The Haunting of Bly Manor | Recensione e trama

Una governante è assunta dal ricco zio di due orfanelli affinché possa prendersi cura di loro. L'uomo non vuole avere nulla a che fare con i nipoti, di cui ha ottenuto la custodia, così la governante viene spedita al Bly Manor, una villa di campagna situata nell'Essex, dove dovrà fare da balia ai piccoli Flora e Miles.



Recensione:

Data di uscita in Italia 🗓️: 5 dicembre 2019

Voto: 7/10

Genere📽: horror

Voto: 7\10

Pro🔝: Due anni dopo l’incredibile successo di The Haunting of Hill House, Mike Flanagan concretizza il suo progetto horror antologico con la seconda stagione di “The Haunting”, questa volta ambientandola nella suggestiva tenuta di Bly, nella campagna inglese. Bisogna prima premettere che, questa seconda stagione, non ha nessun elemento di continuità con la precedente, se non entrambe legate dall’ispirazione romanzesca e dal cast. Guardandola quindi con un occhio oggettivo e senza cadere in paragoni futili, possiamo parlare dei pregi di questi nove episodi, che in modo unico e diverso da quelli precedenti, rivoluziona nel suo piccolo, ancora una volta, il racconto gotico e dell’orrore, allontanandosi dalle tradizioni cinematografiche del genere per avvicinarsi invece al mondo letterario. E sembra proprio che dal mondo letterario la sceneggiatura prenda ispirazione per la profondità nellascrittura dei personaggi, scrivendo e dando vita a un intreccio complesso di vite, volti e dialoghi, portando sullo schermo complesse personalità con un passato interiore ricco e capace di far nascere, nel pubblico, un forte sentimento di empatia.

A questo successo nella realizzazione dei personaggi, segue un’ottima scelta nel cast, con protagonista Victoria Pedretti, già vista nella prima stagione nei panni della dolce Nancy e nella serie tv You, che capitana un cast brillante e convincente, tanto nella sfera della paura, quanto in quella emozionale. Se in The Haunting of Hill House, alla dimensione orrorifica si accompagnava quella familiare e del lutto, questa volta il significato di famiglia prende un significato che si allontana dal legame di sangue e si avvicina invece a quello dell’amore e dell’affetto tra persone che vivono e affrontano traumi insieme. È dunque giusto poter definire questa storia come sì, una storia di fantasmi ma anche come una storia di profondo amore, che come nelle sue migliori rappresentazioni, appare in modi diversi e talvolta nascosti. A livello tecnico, per quanto si senta a tratti la mancanza della mano alla regia di Flanagan, si mantiene costante l’attenzione per i particolari, con inquadrature a volte ingannevoli ma ben pensate, con ottimi movimenti di camera che istaurano i toni della narrazione horror e regalando transizioni che sposano perfettamente il sistema narrativo complesso della stagione.

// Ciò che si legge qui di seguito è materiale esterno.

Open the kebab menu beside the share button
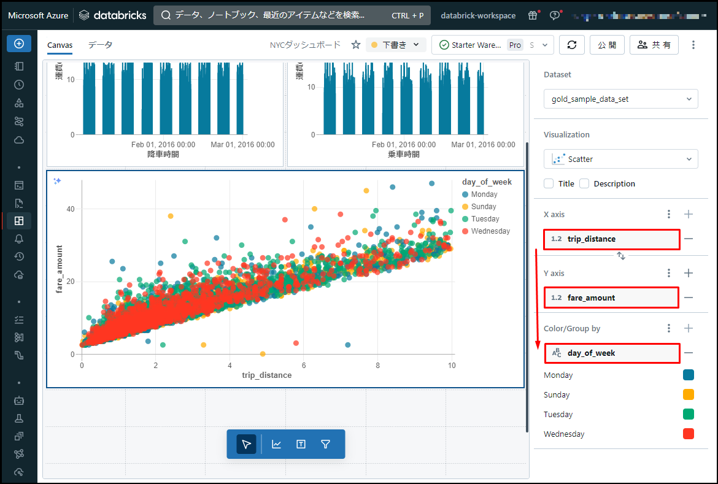Screen dimensions: 718x484 pos(694,45)
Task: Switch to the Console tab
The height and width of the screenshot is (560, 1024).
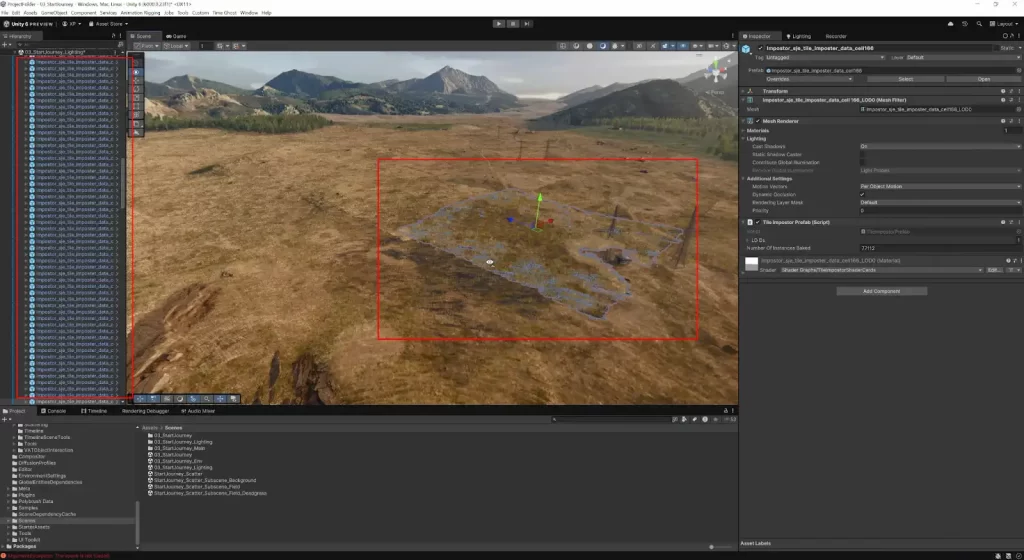Action: 56,411
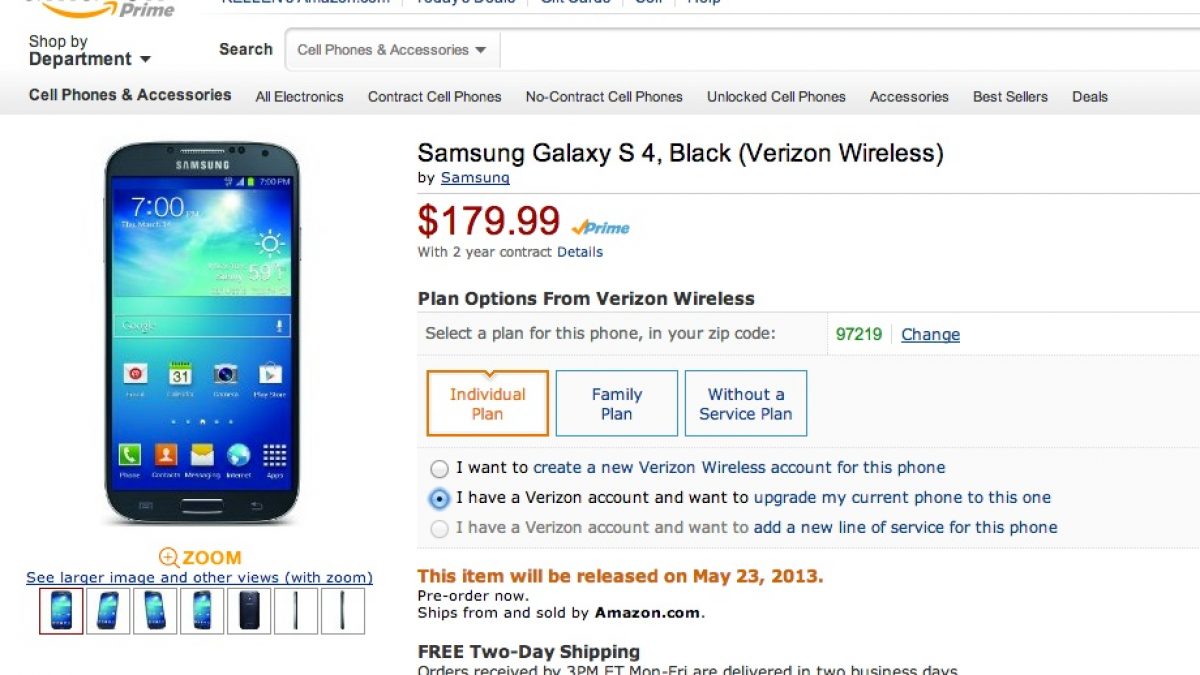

Contro: Seppur costruiti, come già precedente accennato, con un’ottima cura dei dettagli psicologici e con convincenti performance degli interpreti, i personaggi di Rebecca e di Peter, con annessa love story complessa e travagliata, risultano in alcuni momenti superflui nella narrazione, in un sistema già complesso per conto proprio, con altrettanto complessi intrecci narrativi; con ciò non si mette in dubbio la loro

essenzialità all’interno della storia, ma più che altro un’eccessiva forzatura della loro storyline. Un altro piccolo appunto in negativo, anche se forse soggettivo, sono i ritmi narrativi: nei primi tre episodi infatti risultano troppo lenti per il genere e quasi si fa fatica a entrare nel cuore della storia, per entrare, quasi bruscamente e velocemente, senza nessuna introduzione appropriata a un susseguirsi di vicende essenziali per la trama. È doveroso soffermarsi sul significato di Haunting, dell’essere perseguitati, di come a volte ciò che perseguita i protagonisti non sono tanto figure paranormali ma quanto più i traumi passati, che mai li lasciano veramente e anzi, riescono a liberarsi dei demoni che li accompagnano, solo una volta che vengono a faccia con i veri demoni, quelli interiori. Concludendo, questa serie riesce a confezionare, all’interno dei suoi pochi episodi una meravigliosa storia che va al di là dell’atmosfera horror in cui è collegata e che porta al suo interno una morale importante sull’infallibile brevità dell’esistenza umana e sull’incredibile forza dell’amore, che può resistere perfino alla morte.